The Mauritanian Plot Summary and Synopsis

Based on a true story.

November 2001, Mohamedou Ould Slahi is in Mauritania, two months after 9/11. A Mauritanian policeman tells Mohamedou that Americans want to have a talk with him. Mohamedou agrees to go with them.

Albuquerque, New Mexico, February 2005, lawyer Nancy Hollander is told by French lawyer Emmanuel that a lawyer from Mauritania approached his firm in Paris on behalf of Mohamedou’s family.

They haven’t seen Mohamedou since he was arrested three years ago and only just found out in a newspaper that he is being held by the US at Guantánamo Bay in Cuba and is accused of being one of the organizers of 9/11. Emmanuel asks Nancy to look into it because she has security clearance from a previous case and can ask questions he can’t. Nancy agrees to check.

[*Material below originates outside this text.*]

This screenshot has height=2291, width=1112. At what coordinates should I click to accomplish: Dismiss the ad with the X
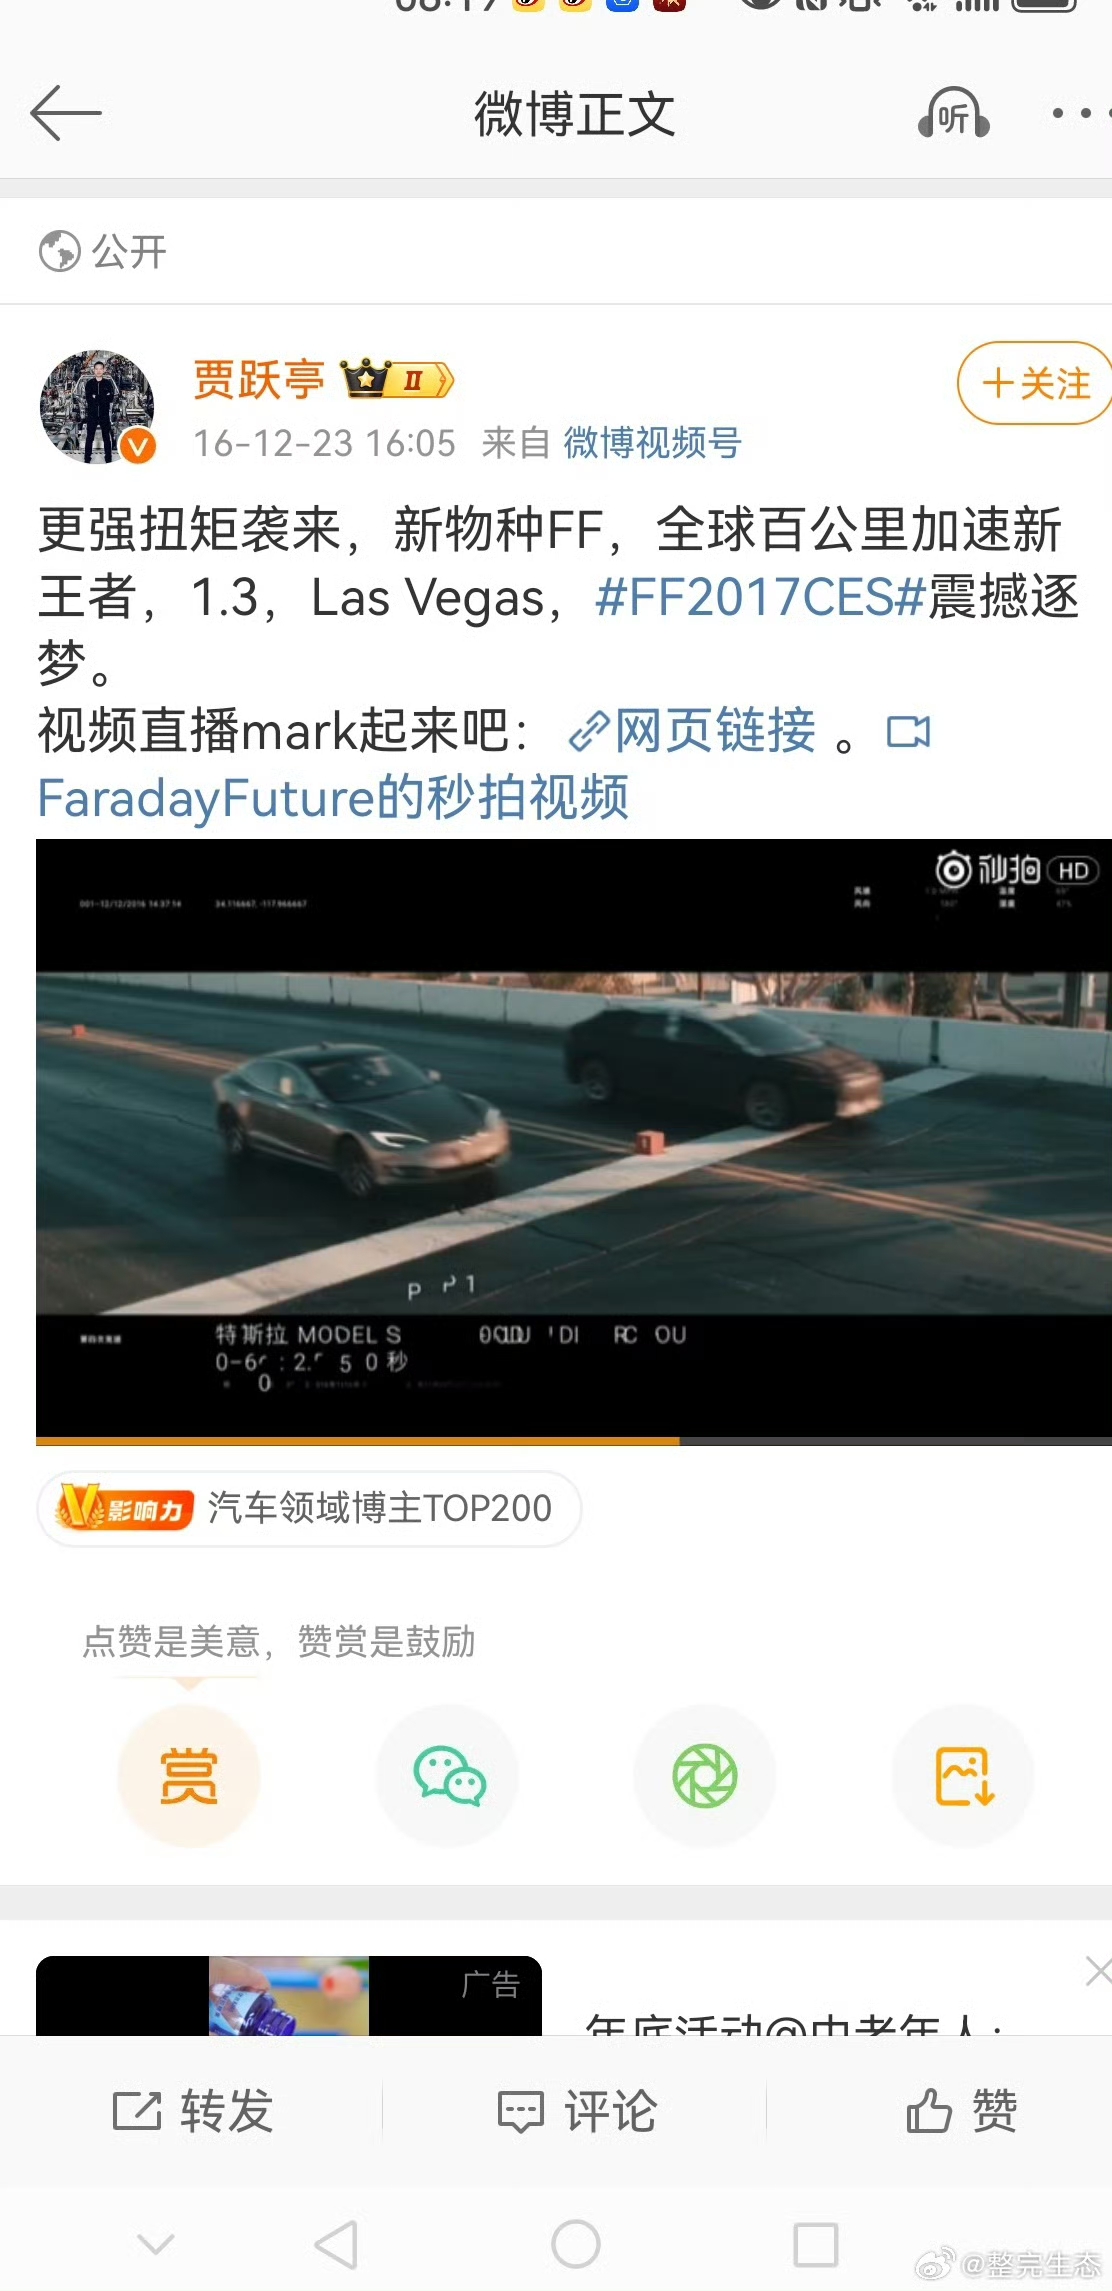tap(1098, 1971)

At a Naval Law Conference in New Orleans, Marine Prosecutor Stuart Couch is told by Colonel Bill Seidel, about Mohamedou case they want him to prosecute, who they say fought with Al-Qaeda in the 90s and then recruited for them in Germany, and says it was Mohamedou who recruited the terrorist who flew Stu’s friend’s plane into the tower.

Nancy and Teri fly down to Guantánamo to meet Mohamedou. Mohamedou agrees to hire them as his lawyers. Meanwhile, Stu tells his team to go through all the intel reports they have to corroborate the story against Mohamedou.

Nancy finds out through Mohamedou’s letter which she received from him while Stu looks at the MFR (Memorandum for the Record), showing what exactly happened. The letter and reports talk about enhanced torture and treatment including sexual assault with Mohamedou by the Guantanamo guards as ordered by General Mandel. General Mandel had also threatened him with the arrest and rape of his mother. Thus, to save his mother, Mohamedou gave false confession about being a terrorist.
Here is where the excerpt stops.